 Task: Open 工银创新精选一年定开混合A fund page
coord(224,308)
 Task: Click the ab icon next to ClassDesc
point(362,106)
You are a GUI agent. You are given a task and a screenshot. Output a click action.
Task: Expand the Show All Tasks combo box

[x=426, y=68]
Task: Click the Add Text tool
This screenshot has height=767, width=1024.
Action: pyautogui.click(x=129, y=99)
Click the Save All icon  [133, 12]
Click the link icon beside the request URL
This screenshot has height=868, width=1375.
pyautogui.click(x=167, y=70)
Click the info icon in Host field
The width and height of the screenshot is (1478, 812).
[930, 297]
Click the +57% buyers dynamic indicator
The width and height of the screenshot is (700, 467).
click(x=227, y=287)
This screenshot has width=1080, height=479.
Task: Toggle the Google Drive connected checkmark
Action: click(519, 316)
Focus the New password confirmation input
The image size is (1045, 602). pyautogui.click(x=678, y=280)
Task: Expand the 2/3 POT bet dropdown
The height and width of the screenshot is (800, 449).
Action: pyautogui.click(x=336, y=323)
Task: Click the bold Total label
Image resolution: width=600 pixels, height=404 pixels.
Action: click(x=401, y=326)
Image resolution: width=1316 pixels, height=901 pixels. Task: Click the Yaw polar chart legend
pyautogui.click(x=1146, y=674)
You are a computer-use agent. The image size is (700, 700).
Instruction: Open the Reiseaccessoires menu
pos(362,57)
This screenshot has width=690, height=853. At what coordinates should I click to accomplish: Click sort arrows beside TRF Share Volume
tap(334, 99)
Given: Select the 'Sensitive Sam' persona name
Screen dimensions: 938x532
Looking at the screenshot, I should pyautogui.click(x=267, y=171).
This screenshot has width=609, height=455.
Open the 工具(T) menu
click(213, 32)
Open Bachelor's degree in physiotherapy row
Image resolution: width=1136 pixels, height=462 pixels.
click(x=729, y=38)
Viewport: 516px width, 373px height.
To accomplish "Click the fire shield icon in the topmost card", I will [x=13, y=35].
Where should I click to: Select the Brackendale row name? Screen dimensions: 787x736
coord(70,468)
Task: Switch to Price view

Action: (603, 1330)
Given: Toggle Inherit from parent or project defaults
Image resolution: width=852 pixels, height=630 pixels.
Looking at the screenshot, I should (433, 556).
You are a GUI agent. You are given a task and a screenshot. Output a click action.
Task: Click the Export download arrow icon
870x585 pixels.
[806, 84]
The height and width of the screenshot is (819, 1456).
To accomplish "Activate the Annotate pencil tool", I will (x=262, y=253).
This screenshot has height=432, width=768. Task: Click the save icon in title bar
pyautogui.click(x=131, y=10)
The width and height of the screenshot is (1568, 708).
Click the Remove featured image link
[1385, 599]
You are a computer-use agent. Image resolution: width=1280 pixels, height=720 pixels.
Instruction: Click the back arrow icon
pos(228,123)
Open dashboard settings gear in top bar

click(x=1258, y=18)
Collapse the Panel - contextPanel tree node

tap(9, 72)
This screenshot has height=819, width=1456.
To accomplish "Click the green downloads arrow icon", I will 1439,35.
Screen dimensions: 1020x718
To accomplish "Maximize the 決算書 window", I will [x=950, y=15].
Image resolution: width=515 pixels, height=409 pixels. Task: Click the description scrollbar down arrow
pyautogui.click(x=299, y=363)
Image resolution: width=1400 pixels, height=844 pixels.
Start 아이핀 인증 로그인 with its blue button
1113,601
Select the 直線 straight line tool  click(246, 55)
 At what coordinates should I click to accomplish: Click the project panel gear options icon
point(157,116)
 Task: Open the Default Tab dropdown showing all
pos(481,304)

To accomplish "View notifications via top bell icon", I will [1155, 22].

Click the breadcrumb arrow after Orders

________________

* _What is being asked_
Reproduce the material verbatim from the line with "This screenshot has width=609, height=455." to the line with "Select the 直線", including both of those lines.

* _Task result_
This screenshot has width=609, height=455.
Open the 工具(T) menu
click(213, 32)
Open Bachelor's degree in physiotherapy row
Image resolution: width=1136 pixels, height=462 pixels.
click(x=729, y=38)
Viewport: 516px width, 373px height.
To accomplish "Click the fire shield icon in the topmost card", I will [x=13, y=35].
Where should I click to: Select the Brackendale row name? Screen dimensions: 787x736
coord(70,468)
Task: Switch to Price view

Action: (603, 1330)
Given: Toggle Inherit from parent or project defaults
Image resolution: width=852 pixels, height=630 pixels.
Looking at the screenshot, I should (433, 556).
You are a GUI agent. You are given a task and a screenshot. Output a click action.
Task: Click the Export download arrow icon
870x585 pixels.
[806, 84]
The height and width of the screenshot is (819, 1456).
To accomplish "Activate the Annotate pencil tool", I will (x=262, y=253).
This screenshot has height=432, width=768. Task: Click the save icon in title bar
pyautogui.click(x=131, y=10)
The width and height of the screenshot is (1568, 708).
Click the Remove featured image link
[1385, 599]
You are a computer-use agent. Image resolution: width=1280 pixels, height=720 pixels.
Instruction: Click the back arrow icon
pos(228,123)
Open dashboard settings gear in top bar

click(x=1258, y=18)
Collapse the Panel - contextPanel tree node

tap(9, 72)
This screenshot has height=819, width=1456.
To accomplish "Click the green downloads arrow icon", I will 1439,35.
Screen dimensions: 1020x718
To accomplish "Maximize the 決算書 window", I will [x=950, y=15].
Image resolution: width=515 pixels, height=409 pixels. Task: Click the description scrollbar down arrow
pyautogui.click(x=299, y=363)
Image resolution: width=1400 pixels, height=844 pixels.
Start 아이핀 인증 로그인 with its blue button
1113,601
Select the 直線 straight line tool  click(246, 55)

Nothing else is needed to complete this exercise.